Company acquired by larger firm; she stayed but may be deprioritized
Post-acquisition, budget likely frozen for 6+ months
June 2026 (let acquisition integration finish)
Refresh Playbook: By Change Type
Prospect Got Promoted
What it means: New authority, new budget, new mandate
How to re-engage: "Congrats on the promotion to [role]. I imagine you're mapping out priorities for your first 90 days..."
Angle: Help them look good in their first months by solving a known pain point from their previous role
Timing: Within 2–4 weeks of promotion (they're in listening mode)
Example: Alex was blocked at CloudScale by CFO. At NetCore as VP Sales Operations, Alex IS the decision-maker. Old blocker is gone.
Prospect Changed Companies
What it means: New company, new systems, new pain points, new opportunities
How to re-engage: "I saw you moved to [new company]. One thing we found valuable at [previous company] was..."
Angle: Your solution already solved a problem at their last company; there may be a similar need here
Timing: Within 1 month of company change (they're ramping and open to learning)
Example: Alex's pain point (reps not logging) exists at most SaaS companies. NetCore probably has the same problem.

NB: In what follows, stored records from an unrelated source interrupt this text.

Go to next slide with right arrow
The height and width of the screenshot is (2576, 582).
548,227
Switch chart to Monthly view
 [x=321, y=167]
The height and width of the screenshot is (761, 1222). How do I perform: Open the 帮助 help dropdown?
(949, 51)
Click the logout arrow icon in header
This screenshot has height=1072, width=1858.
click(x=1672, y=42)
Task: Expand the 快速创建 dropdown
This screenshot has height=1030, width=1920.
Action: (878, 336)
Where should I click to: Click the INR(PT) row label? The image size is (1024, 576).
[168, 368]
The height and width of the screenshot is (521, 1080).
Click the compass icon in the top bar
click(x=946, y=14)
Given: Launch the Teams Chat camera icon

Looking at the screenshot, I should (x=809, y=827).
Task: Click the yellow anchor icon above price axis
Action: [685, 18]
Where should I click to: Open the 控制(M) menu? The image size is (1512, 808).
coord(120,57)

Prospect's Company Got Funding
What it means: Budget is available, growth initiatives are launching, decision velocity increases
How to re-engage: "Saw [company] just raised [round]. That kind of growth usually means new challenges around [problem]. Curious if that's on your roadmap?"
Angle: Growth creates new problems; your solution scales with their expansion
Timing: Within 2 weeks of announcement (momentum is high)
Example: TechVenture explicitly said "budget frozen until Series C." Series C just closed. Budget constraint is gone.
Prospect's Company Hired Key Exec
What it means: New priorities, new strategic direction, new decision-makers
How to re-engage: "Your new [exec title] likely has a mandate to improve [area]. That was a known pain point before. Still a priority?"
Angle: New executive often wants to make a mark; enabling quick wins builds credibility
Timing: Within 1 month of exec hiring (they're setting direction)
Example: James' new CFO needs early wins to build credibility. A smart finance/sales alignment initiative could be exactly that.
Now What?
Send personalized re-engagement emails to Alex, Maria, and James this week (while changes are fresh)
Set up LinkedIn monitoring on all 12 prospects to catch more changes going forward
Add the 3 medium-opportunity prospects to a weekly check-in — re-engage end of March
Track which re-engagement attempts convert — identify the highest-ROI change types
Run this refresh report quarterly as a standard pipeline-building exercise
Want me to draft the full re-engagement email for Alex, or analyze which change type converts best based on your past data?
Edge Cases
Prospect is now at a competitor: Flag clearly. Only re-engage if they're at a company that's still a prospect (not a direct competitor of yours). If they're at a competitor, note for future reference (they might move again).
Prospect got demoted or changed to a less relevant role: Mark as deprioritized unless they move again to a relevant role. Don't force engagement if they're less relevant now.
No changes detected but long time since last contact: Flag as "stale but no recent change." Only re-engage if you have new product/positioning to share. Don't re-engage without fresh context.
Multiple prospects at the same company: If company news (funding, acquisition, new product) shows up, mark all of them as high-opportunity. Coordinate a multi-threaded outreach.
Prospect explicitly said "no forever": Don't refresh unless circumstances change materially (company news, role change). Respect past hard NOs unless context shifts.
Past conversation data shows they evaluated and chose competitor: Note this. Don't re-engage unless you've closed the gap that made competitor win. Re-engage only if you can credibly say "we've addressed the gap that mattered."